This is best demonstrated by an example using an infinite source which still can complete in finite time (and quite fast due to the preference of completed futures).
Stream<CompletableFuture<List<Integer>>> streamOfFutures = Stream.generate(
() -> CompletableFuture.supplyAsync(
() -> ThreadLocalRandom.current().ints(10, 0, 200).boxed().toList(),
CompletableFuture.delayedExecutor(
ThreadLocalRandom.current().nextLong(5), TimeUnit.SECONDS))
);
System.out.println(flattenResults(streamOfFutures)
.peek(System.out::println)
.anyMatch(i -> i == 123)
);
The implementation will process already completed futures immediately on encounter. Only if the future has not been completed yet, a queuing action will be chained and the pending counter increased. Care must be taken to decrease the counter even on exceptional completion and to queue an item (an empty list), to unblock the consumer thread in case it’s taking an element right at this point. The exception will be propagated to the caller when encountered. Like with short-circuiting parallel streams, it’s possible to miss errors if the result is found before processing all elements.
If the terminal operation is short-circuiting and finishes without processing the entire stream, the counter is irrelevant and the operation will not wait for the completion of pending futures. Only when the source stream has been traversed completely, the counter becomes relevant for detecting when all futures have been completed.
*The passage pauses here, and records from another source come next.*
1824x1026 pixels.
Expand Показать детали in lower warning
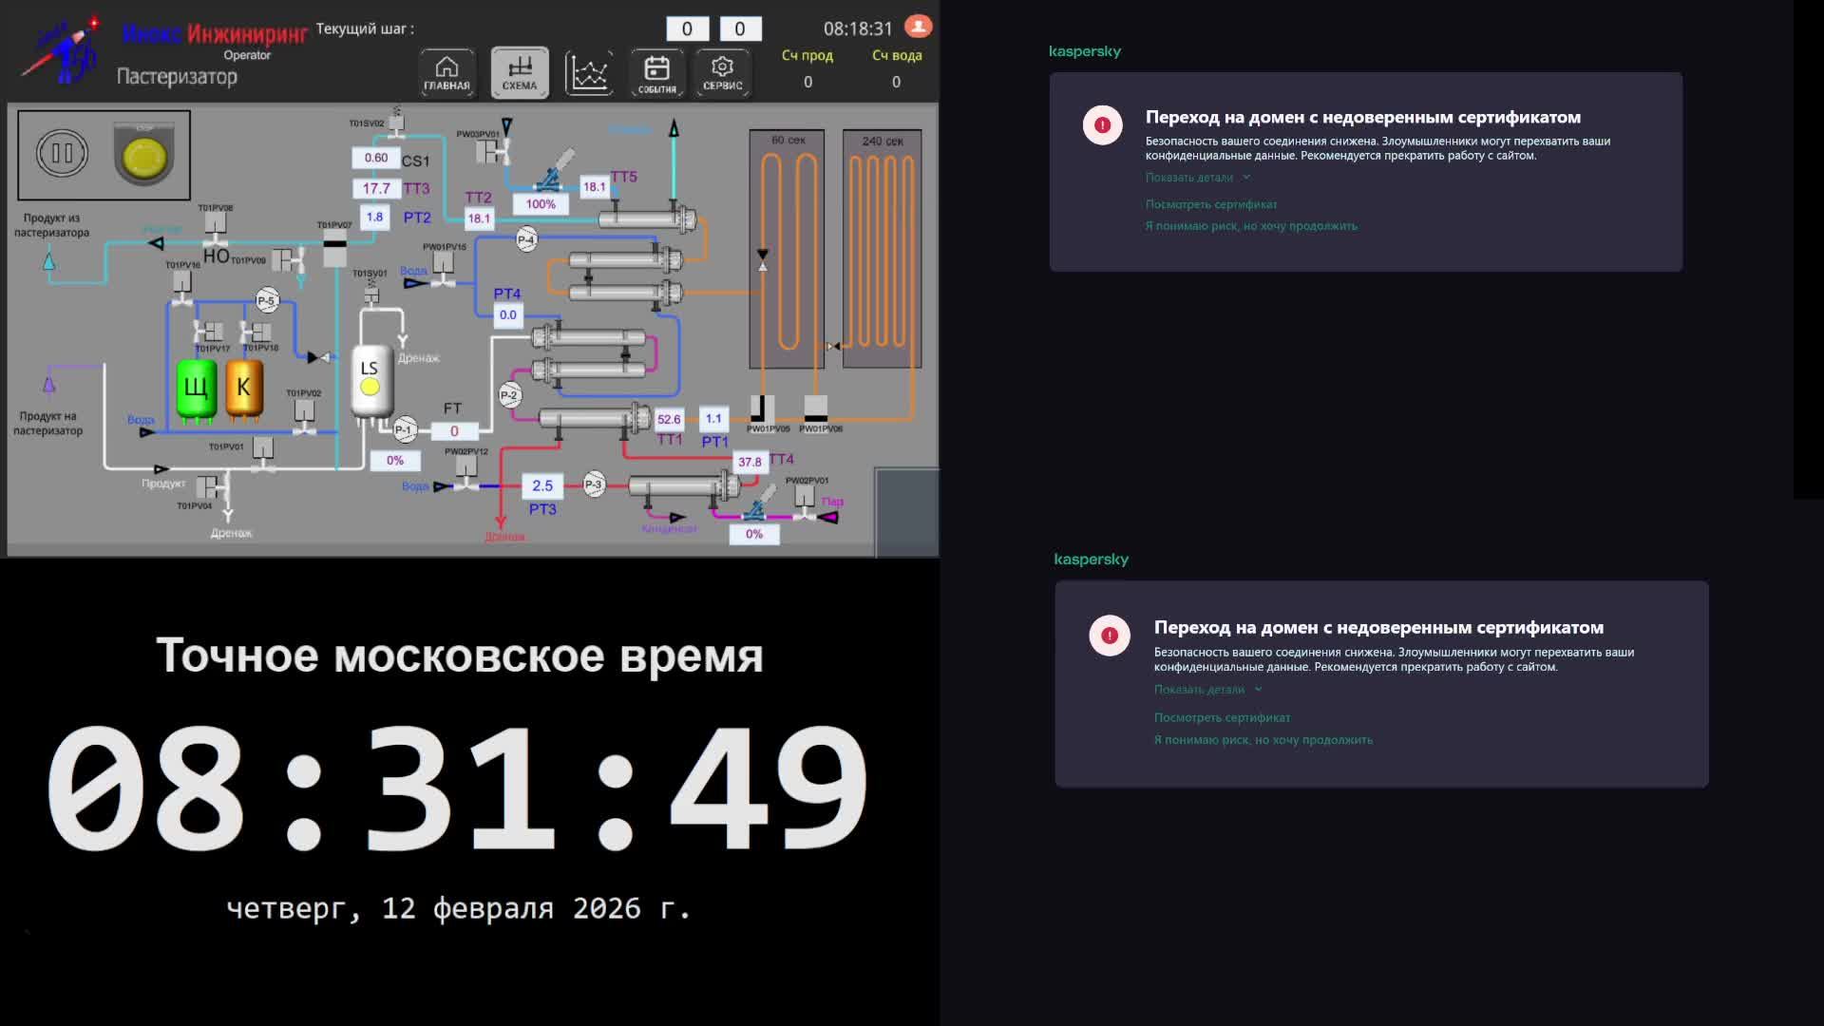1207,690
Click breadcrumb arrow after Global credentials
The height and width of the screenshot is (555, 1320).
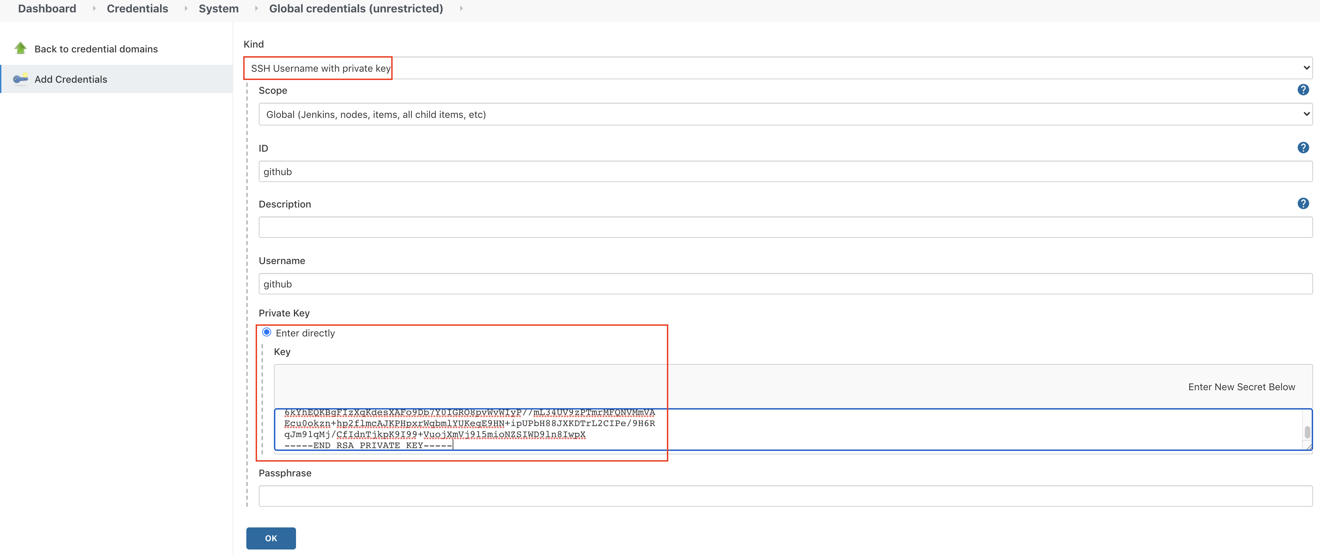[x=461, y=9]
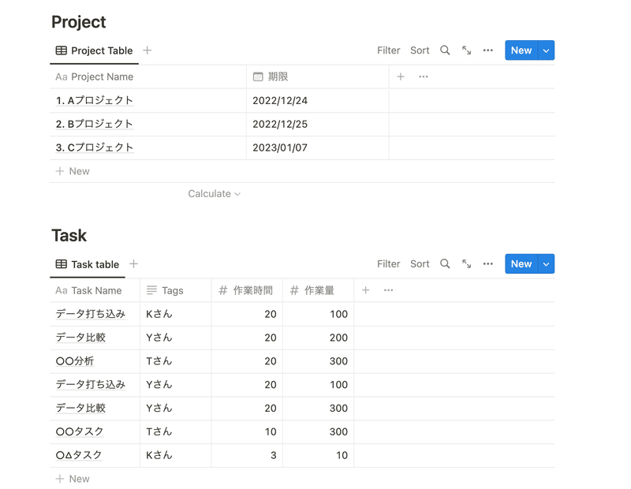Image resolution: width=631 pixels, height=489 pixels.
Task: Click Sort in the Task toolbar
Action: pos(420,264)
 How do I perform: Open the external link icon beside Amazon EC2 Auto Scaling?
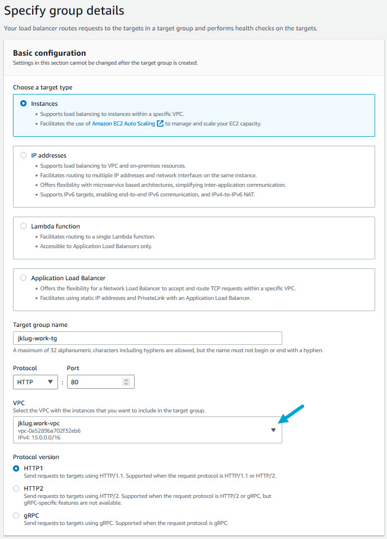click(x=159, y=123)
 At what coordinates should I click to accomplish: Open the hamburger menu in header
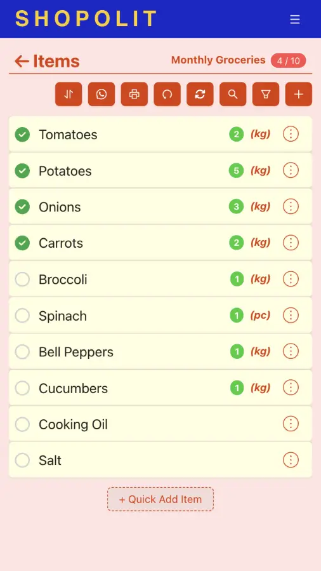[x=295, y=19]
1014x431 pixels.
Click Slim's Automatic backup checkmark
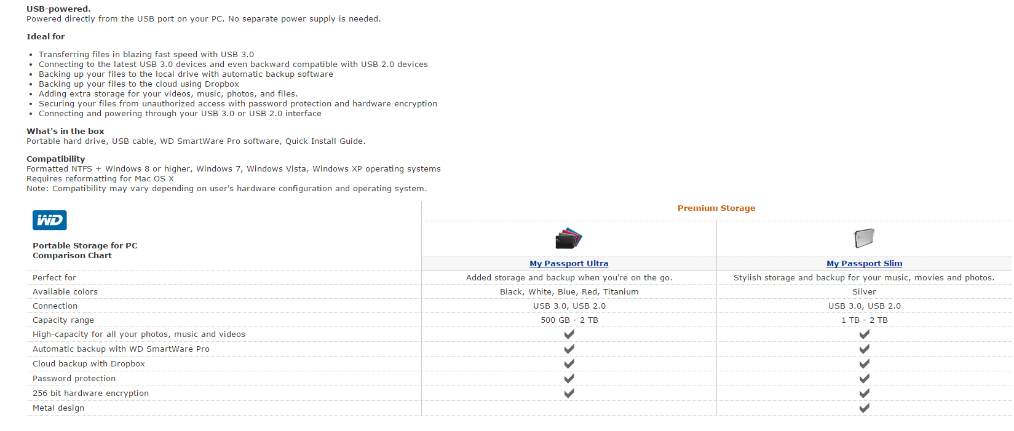coord(865,349)
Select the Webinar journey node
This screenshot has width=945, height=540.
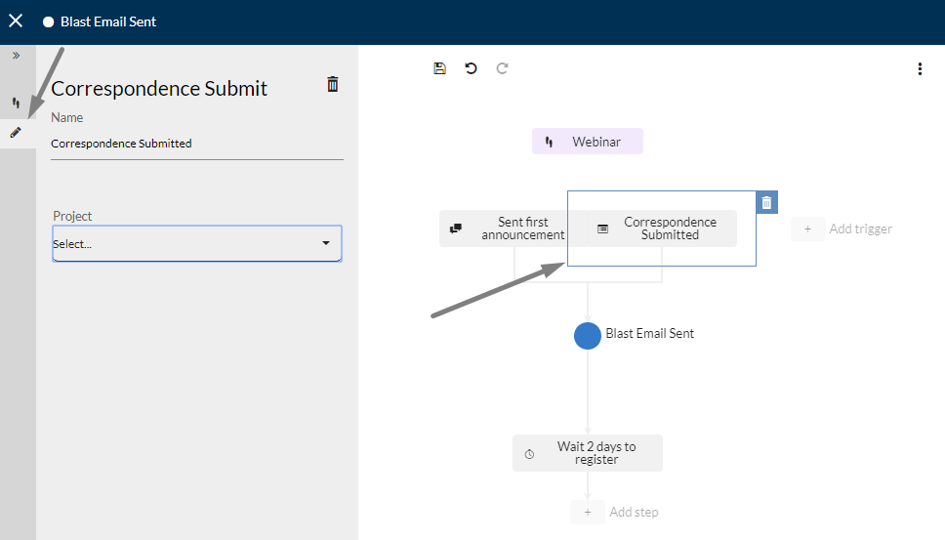tap(588, 142)
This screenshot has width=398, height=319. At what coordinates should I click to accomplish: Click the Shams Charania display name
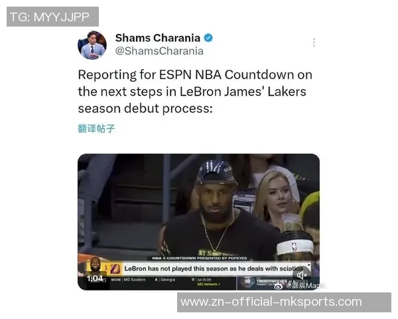(x=158, y=38)
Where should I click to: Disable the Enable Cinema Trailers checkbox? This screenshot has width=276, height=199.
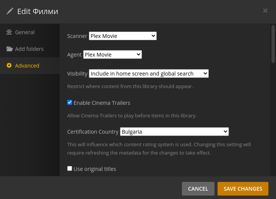69,103
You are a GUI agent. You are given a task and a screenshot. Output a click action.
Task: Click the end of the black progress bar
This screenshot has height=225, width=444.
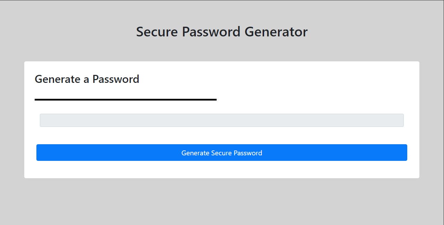click(x=215, y=99)
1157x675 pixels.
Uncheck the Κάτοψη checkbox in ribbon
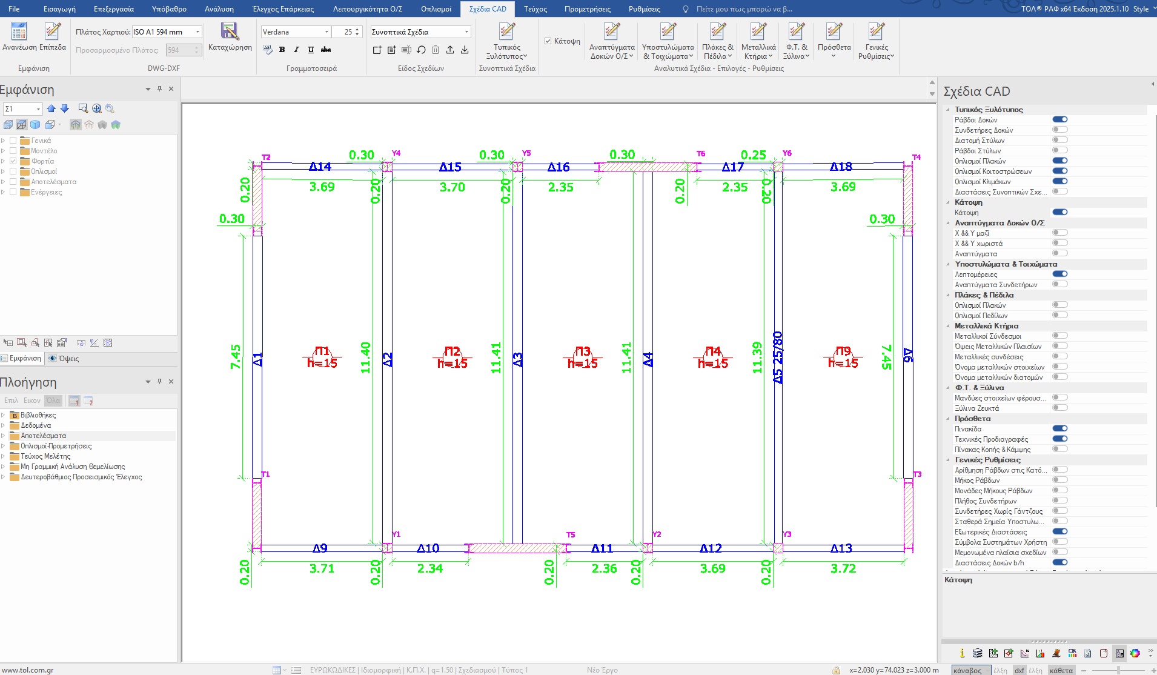tap(548, 41)
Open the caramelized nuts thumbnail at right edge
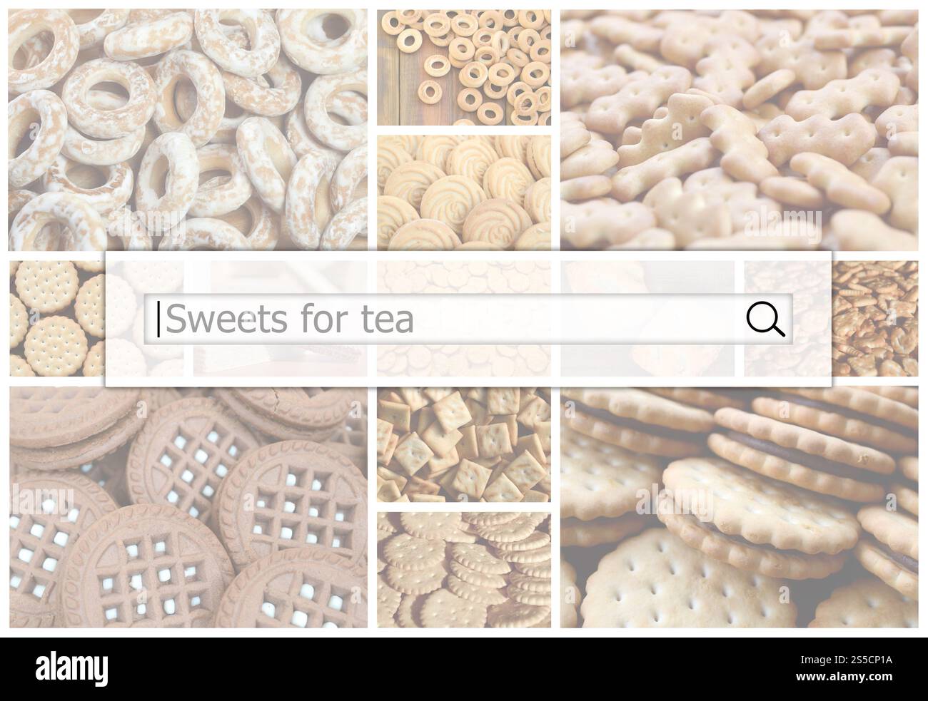 tap(876, 318)
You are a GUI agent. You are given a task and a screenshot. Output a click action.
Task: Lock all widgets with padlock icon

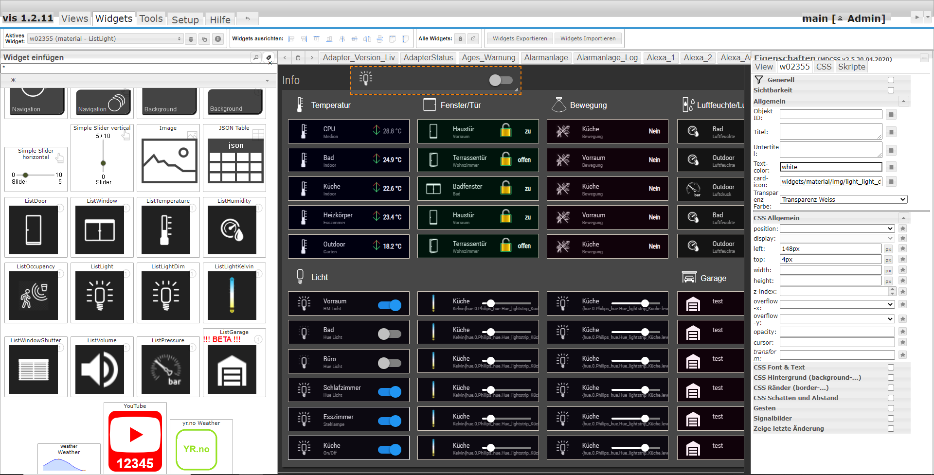pos(460,38)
static <T> Stream<T> flattenResults(Stream<CompletableFuture<List<T>>> stream) {
Spliterator<CompletableFuture<List<T>>> srcSp = stream.spliterator();
BlockingQueue<List<T>> queue = new LinkedBlockingQueue<>();
return StreamSupport.stream(new Spliterators.AbstractSpliterator<T>(
srcSp.estimateSize(), 0) {
final AtomicLong pending = new AtomicLong();
Spliterator<T> fromCurrentList;
Throwable failure;
@Override
public boolean tryAdvance(Consumer<? super T> action) {
if(checkExisting(action)) return true;
while(srcSp.tryAdvance(this::checkNew)) {
if(checkExisting(action)) return true;
}
return checkAfterSourceExhausted(action);
}
private boolean checkExisting(Consumer<? super T> action) {
for(;;) {
var sp = fromCurrentList;
if(sp == null) {
List<T> newList = queue.poll();
if(newList == null) return false;
fromCurrentList = sp = newList.spliterator();
}
if(sp.tryAdvance(action)) return true;
fromCurrentList = null;
}
}
private void checkNew(CompletableFuture<List<T>> f) {
if(f.isDone()) fromCurrentList = f.join().spliterator();
else {
pending.incrementAndGet();
f.whenComplete((r, t) -> {
if(t != null) {
failure = t;
r = List.of();
}
queue.offer(r);
pending.decrementAndGet();
});
}
}
private boolean checkAfterSourceExhausted(Consumer<? super T> action) {
while(pending.get() != 0 || !queue.isEmpty()) {
checkFailure();
try {
List<T> newList = queue.take();
fromCurrentList = newList.spliterator();
if(checkExisting(action)) return true;
} catch(InterruptedException ex) {
throw new CompletionException(ex);
}
}
return false;
}
private void checkFailure() {
Throwable t = failure;
if(t != null) {
if(t instanceof RuntimeException rt) throw rt;
if(t instanceof Error e) throw e;
throw new CompletionException(t);
}
}
}, false);
}
You may use something like
Stream<CompletableFuture<List<Integer>>> streamOfFutures = IntStream.range(0, 10)
.mapToObj(i ->
CompletableFuture.supplyAsync(
() -> IntStream.range(i * 10, (i + 1) * 10).boxed().toList(),
CompletableFuture.delayedExecutor(10 - i, TimeUnit.SECONDS)));
System.out.println(flattenResults(streamOfFutures)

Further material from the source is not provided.